## [Work to do]
• a. According to the surfboard fin passage, what kind of turns does more sweep on a fin produce?
• b. Render the entries as a Markdown table with the columns n and Line, one row per line and blank lines left out. Start with the entry line containing "Open the sort" and go on through the entry line containing "Screen dimensions: 2000x1500 (595, 1356)".

## [Excerpted passage]
● ● ● ● ●

As you increase the height of the fin you get more stability/hold during turns on your board whereas a decreased height allows for turns that slide and release more easily.
Sweep or Rake
This is how far your fin is angled back. When there is more sweep on a fin you get longer turns which is good for larger waves. This is good for longboard/single fin riders. Less sweep means shorter, tighter turns which is better for smaller waves.
Foil is the shape of the fin if you were to look down at the fins from the tail of the surfboard. Generally, a foil is shaped so it’s thin at the base, thick in the middle and then gradually thin at the top again.
The shape of the foil changes how the water flows over the fin and so affects lift, drag, speed and control on the board.
There are a variety of different foil types, each of which is placed in different locations and affect performance in different ways.
Middle or 50/50 foils
These are fins that are symmetrical and provide equal stability and control. They’re usually used in single fins or the central fins of a thruster fin setup. Occasionally you might see them set up on the back fins of a quad setup or used on twin fin setup.
These fins are usually used on the side of boards such as twin, thruster and quad fin setups. The inner side of the fin is flat whereas the outside of the fin has a curve. Flat foils allow for fast direction changes and provide an equal amount of hold and drive.
Inside foils have curve shapes on both sides of the foil, plus the top end of the fin also tilts inwards. This helps to keep the speed whilst turning and creates lift whilst decreasing the drag on the fin. Normally used on the outside fins of thrusters.
80/20 or 70/30 foils
Shaped so that one side is much more curved than the other (e.g. 80% curved on one side and 20% curved on the other). This increases the responsiveness of turns whilst providing stability. Normally used as the rear fins on quad setups.
This measures how much the fin bends and more flex provides longer, gentler turns. Less flex makes the fin more rigid and so turns are sharper, shorter and more cutting. You want the base of your fin to be rigid whilst the top end of the fin is flexible.
The cant on a fin is how much the fin tilts away from the center of the board and is found on fins located on the sides.
A fin with no cant (remains perpendicular to the surfboard base) will have more acceleration in a straight line but will have less responsiveness during turns. A fin with more cant (has more angle) will have less acceleration but more responsiveness during turns.

● ● ● ● ●

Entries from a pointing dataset
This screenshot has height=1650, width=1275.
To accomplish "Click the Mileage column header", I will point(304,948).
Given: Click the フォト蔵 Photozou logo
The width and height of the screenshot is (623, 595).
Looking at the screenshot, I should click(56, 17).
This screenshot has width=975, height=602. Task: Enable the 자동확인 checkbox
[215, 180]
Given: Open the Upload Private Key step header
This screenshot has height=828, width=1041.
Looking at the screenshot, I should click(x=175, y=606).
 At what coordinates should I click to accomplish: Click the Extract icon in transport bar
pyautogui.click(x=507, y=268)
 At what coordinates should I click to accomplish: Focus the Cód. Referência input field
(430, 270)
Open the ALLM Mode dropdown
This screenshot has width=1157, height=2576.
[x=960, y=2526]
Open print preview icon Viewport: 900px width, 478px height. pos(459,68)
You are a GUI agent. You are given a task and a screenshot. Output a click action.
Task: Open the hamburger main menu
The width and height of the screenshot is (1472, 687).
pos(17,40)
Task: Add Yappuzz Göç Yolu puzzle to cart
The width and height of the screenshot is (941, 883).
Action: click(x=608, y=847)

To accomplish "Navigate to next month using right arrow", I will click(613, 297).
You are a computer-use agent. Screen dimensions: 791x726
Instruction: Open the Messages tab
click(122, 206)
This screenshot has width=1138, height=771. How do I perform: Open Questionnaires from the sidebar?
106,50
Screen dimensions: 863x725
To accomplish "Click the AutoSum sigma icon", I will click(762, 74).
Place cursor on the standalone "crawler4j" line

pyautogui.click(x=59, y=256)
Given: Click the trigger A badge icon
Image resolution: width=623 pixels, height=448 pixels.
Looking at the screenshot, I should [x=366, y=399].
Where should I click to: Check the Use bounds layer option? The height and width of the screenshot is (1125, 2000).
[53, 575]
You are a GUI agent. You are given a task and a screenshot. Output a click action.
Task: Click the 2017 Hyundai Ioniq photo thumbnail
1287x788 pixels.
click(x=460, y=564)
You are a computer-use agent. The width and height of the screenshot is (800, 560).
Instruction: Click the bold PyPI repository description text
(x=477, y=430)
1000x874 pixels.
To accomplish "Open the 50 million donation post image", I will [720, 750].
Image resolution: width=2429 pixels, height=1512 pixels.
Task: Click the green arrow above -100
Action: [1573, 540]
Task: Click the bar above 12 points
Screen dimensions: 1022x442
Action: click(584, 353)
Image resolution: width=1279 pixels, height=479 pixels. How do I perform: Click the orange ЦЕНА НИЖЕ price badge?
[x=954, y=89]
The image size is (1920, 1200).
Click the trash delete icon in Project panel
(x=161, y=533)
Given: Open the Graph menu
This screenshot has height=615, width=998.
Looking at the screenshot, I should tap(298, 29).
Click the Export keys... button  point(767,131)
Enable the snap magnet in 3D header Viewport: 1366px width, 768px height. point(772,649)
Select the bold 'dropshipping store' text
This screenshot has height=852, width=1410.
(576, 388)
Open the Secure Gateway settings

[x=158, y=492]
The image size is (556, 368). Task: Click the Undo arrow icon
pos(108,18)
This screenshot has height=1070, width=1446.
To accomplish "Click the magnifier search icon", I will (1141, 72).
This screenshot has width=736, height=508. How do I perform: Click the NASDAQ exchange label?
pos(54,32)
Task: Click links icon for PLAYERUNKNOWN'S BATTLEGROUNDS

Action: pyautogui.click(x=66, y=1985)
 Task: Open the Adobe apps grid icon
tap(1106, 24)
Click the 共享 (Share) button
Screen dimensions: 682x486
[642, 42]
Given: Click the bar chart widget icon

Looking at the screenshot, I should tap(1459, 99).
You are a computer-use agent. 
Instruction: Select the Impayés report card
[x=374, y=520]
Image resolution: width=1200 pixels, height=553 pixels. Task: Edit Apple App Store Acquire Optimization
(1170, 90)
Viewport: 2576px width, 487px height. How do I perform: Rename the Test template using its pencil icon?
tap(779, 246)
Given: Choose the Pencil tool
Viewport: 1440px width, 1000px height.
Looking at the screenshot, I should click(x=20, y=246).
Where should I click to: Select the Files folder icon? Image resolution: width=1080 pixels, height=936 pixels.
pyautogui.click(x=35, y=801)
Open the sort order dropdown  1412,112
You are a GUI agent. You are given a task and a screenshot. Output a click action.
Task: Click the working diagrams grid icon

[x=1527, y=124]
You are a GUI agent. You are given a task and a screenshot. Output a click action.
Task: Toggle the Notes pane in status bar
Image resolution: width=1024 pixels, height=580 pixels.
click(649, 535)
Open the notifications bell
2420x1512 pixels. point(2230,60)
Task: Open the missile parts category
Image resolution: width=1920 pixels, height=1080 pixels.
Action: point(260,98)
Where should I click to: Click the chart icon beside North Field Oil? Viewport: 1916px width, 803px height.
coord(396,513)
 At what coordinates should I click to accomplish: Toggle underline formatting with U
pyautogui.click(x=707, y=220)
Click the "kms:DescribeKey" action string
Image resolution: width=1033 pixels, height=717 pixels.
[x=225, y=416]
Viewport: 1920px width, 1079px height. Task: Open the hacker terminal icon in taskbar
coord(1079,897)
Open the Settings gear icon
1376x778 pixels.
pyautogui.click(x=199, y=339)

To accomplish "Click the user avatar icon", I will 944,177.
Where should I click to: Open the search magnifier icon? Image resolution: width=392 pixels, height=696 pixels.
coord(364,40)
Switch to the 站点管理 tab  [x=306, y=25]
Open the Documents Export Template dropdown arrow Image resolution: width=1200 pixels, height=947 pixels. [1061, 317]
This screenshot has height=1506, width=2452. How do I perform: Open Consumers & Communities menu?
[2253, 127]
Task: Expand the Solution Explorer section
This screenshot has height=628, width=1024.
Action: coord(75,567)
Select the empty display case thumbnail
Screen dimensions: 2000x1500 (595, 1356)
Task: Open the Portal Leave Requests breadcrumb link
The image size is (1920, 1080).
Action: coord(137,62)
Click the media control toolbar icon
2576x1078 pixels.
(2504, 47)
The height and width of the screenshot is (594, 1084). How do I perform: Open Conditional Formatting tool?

● ● ● ● ●

## [Task results]
• a. Longer turns, which are good for larger waves.

• b.
| n | Line |
|---|---|
| 1 | Open the sort order dropdown  1412,112 |
| 2 | You are a GUI agent. You are given a task and a screenshot. Output a click action. |
| 3 | Task: Click the working diagrams grid icon |
| 4 | [x=1527, y=124] |
| 5 | You are a GUI agent. You are given a task and a screenshot. Output a click action. |
| 6 | Task: Toggle the Notes pane in status bar |
| 7 | Image resolution: width=1024 pixels, height=580 pixels. |
| 8 | click(649, 535) |
| 9 | Open the notifications bell |
| 10 | 2420x1512 pixels. point(2230,60) |
| 11 | Task: Open the missile parts category |
| 12 | Image resolution: width=1920 pixels, height=1080 pixels. |
| 13 | Action: point(260,98) |
| 14 | Where should I click to: Click the chart icon beside North Field Oil? Viewport: 1916px width, 803px height. |
| 15 | coord(396,513) |
| 16 |  At what coordinates should I click to accomplish: Toggle underline formatting with U |
| 17 | pyautogui.click(x=707, y=220) |
| 18 | Click the "kms:DescribeKey" action string |
| 19 | Image resolution: width=1033 pixels, height=717 pixels. |
| 20 | [x=225, y=416] |
| 21 | Viewport: 1920px width, 1079px height. Task: Open the hacker terminal icon in taskbar |
| 22 | coord(1079,897) |
| 23 | Open the Settings gear icon |
| 24 | 1376x778 pixels. |
| 25 | pyautogui.click(x=199, y=339) |
| 26 | To accomplish "Click the user avatar icon", I will 944,177. |
| 27 | Where should I click to: Open the search magnifier icon? Image resolution: width=392 pixels, height=696 pixels. |
| 28 | coord(364,40) |
| 29 | Switch to the 站点管理 tab  [x=306, y=25] |
| 30 | Open the Documents Export Template dropdown arrow Image resolution: width=1200 pixels, height=947 pixels. [1061, 317] |
| 31 | This screenshot has height=1506, width=2452. How do I perform: Open Consumers & Communities menu? |
| 32 | [2253, 127] |
| 33 | Task: Expand the Solution Explorer section |
| 34 | This screenshot has height=628, width=1024. |
| 35 | Action: coord(75,567) |
| 36 | Select the empty display case thumbnail |
| 37 | Screen dimensions: 2000x1500 (595, 1356) |